Further in Union of India v. Azadi Bachao Andolan (supra), after taking note of the decisions of various high courts on the purpose of Double Taxation Avoidance Conventions qua Section 90 of the Act, the Supreme court observed as under:
“A survey of the aforesaid cases makes it clear that the judicial consensus in India has been that Section 90 is specifically intended to enable and empower the Central Government to issue a notification for implementation of the terms of a double taxation avoidance agreement. When that happens, the provisions of such an agreement, with respect to cases to which where they apply, would operate even if inconsistent with the provisions of the Income Tax Act. We approve of the reasoning in the decisions which we have noticed. If it was not the intention of the Legislature to make a departure from the general principle of chargeability to tax under Section 4 and the general principle of ascertainment of total income under Section 5 of the Act, then there was no purpose in making those sections ‗subject to the provisions‖ of the Act. The very object of grafting the said two sections with the said clause is to enable the Central Government to issue a notification under Section 90 towards implementation of the terms of the DTAs which would automatically override the provisions of the Income tax Act in the matter of ascertainment of chargeability to income tax and ascertainment of total income, to the extent of inconsistency with the terms of the DTAC.“
Consequently, the Court negatives the plea of the Revenue that unless there are provisions similar to Section 40 (a) (i) of the Act in the DTAA, a comparison cannot be made as to which is more beneficial provision.
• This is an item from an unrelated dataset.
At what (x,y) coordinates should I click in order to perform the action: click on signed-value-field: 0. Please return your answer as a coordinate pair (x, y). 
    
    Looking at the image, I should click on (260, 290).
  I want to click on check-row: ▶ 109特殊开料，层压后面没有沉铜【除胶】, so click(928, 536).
The reliance by the Revenue on the decision of this Court in Hyosung Corporation v. AAR (2016) 382 ITR 371 (Del) is misplaced. There the Court negatived a challenge to the constitutionality of Section 245R (2)(i) of the Act on the ground that it was violative of Article 14 of the Constitution as well as Article 25 of the DTAA between India and South Korea. Section 245R (2) of the Act barred a non-resident applicant from approaching the Authority for Advance Ruling (AAR) where the matter was pending before any income tax authority. The matter, therefore, only pertained to the procedure of filing a petition before the AAR and not as regards any substantive right. The decision of the Pune Bench of the ITAT in Automated Securities Clearance Inc. v. Income Tax Officer (supra)is no assistance to the Revenue since the said decision is said to be overruled by the Special Bench of the ITAT in the case of Rajeev Sureshbhai Gajwani vs ACIT (2011) 8 ITR (Trib) 616 (Ahmedabad).
In light of the above discussion, question (b) is answered in the affirmative, i.e., in favour of the Assessee and against the Revenue by holding that Section 40 (a) (i) of the Act is discriminatory and therefore, not applicable in terms of Article 26 (3) of the Indo-US DTAA.